5. Record the final burette reading and calculate the volume of sodium hydroxide added (titre).
6. Repeat the procedure for Brand B and Brand C vinegars using the same volume of vinegar.
7. The brand of vinegar that requires the largest volume (titre) of sodium hydroxide solution to neutralise it is the most concentrated.

(b) Wear safety goggles / eye protection (as sodium hydroxide is corrosive/an irritant).
(c) Colourless to pink (accept pale pink).
(d) A pipette is more accurate / precise than a measuring cylinder (it has a smaller percentage error).
(e) The volume of sodium hydroxide solution needed would be larger, because the water remaining in the burette dilutes the sodium hydroxide solution, requiring more of it to neutralise the same amount of acid.

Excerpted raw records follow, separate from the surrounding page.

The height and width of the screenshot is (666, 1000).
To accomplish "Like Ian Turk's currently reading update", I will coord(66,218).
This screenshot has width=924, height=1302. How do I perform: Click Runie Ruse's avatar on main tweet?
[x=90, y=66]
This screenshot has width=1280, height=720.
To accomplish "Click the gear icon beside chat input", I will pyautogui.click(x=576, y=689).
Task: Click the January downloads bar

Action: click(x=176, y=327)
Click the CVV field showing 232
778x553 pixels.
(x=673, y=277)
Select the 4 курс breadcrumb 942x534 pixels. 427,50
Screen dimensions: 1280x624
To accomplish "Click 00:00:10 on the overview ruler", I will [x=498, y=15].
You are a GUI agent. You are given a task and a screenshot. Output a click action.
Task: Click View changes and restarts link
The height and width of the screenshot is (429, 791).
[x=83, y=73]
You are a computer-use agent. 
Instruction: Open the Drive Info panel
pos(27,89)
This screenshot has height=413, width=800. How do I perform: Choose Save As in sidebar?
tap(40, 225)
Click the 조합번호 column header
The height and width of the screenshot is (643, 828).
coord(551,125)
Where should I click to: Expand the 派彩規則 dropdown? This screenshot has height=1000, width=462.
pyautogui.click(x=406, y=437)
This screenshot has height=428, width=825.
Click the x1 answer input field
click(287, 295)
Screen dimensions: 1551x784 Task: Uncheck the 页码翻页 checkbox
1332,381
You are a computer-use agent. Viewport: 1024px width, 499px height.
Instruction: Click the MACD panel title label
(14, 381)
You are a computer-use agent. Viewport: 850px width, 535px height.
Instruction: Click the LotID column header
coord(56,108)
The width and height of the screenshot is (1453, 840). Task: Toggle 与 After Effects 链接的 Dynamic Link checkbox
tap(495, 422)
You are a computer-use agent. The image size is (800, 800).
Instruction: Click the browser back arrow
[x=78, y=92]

(a) [6 marks] 1 mark for each of the following points, up to a maximum of 6 marks:
- Pipette / volumetric pipette used to measure a fixed volume of vinegar (into a conical flask).
- Add phenolphthalein indicator (to the vinegar in the flask).
- Burette filled with sodium hydroxide solution.
- Run sodium hydroxide from the burette into the flask with swirling until a permanent colour change occurs / end-point is reached.
- Record initial and final burette readings (to find the volume added).
- Repeat the procedure with the other brands of vinegar (Brand B and Brand C), keeping the volume of vinegar constant.
- Conclusion: the vinegar requiring the largest volume of sodium hydroxide is the most concentrated.

(b) [1 mark] Wear safety goggles / gloves. (Accept: wash hands if spilled; reject: wear lab coat alone).
(c) [1 mark] Colourless to pink / pale pink. (Both colours in the correct order are required).
(d) [1 mark] More accurate / higher precision / smaller error. (Reject: easier to use).
(e) [1 mark] The volume needed is larger because the sodium hydroxide is diluted by the water in the burette.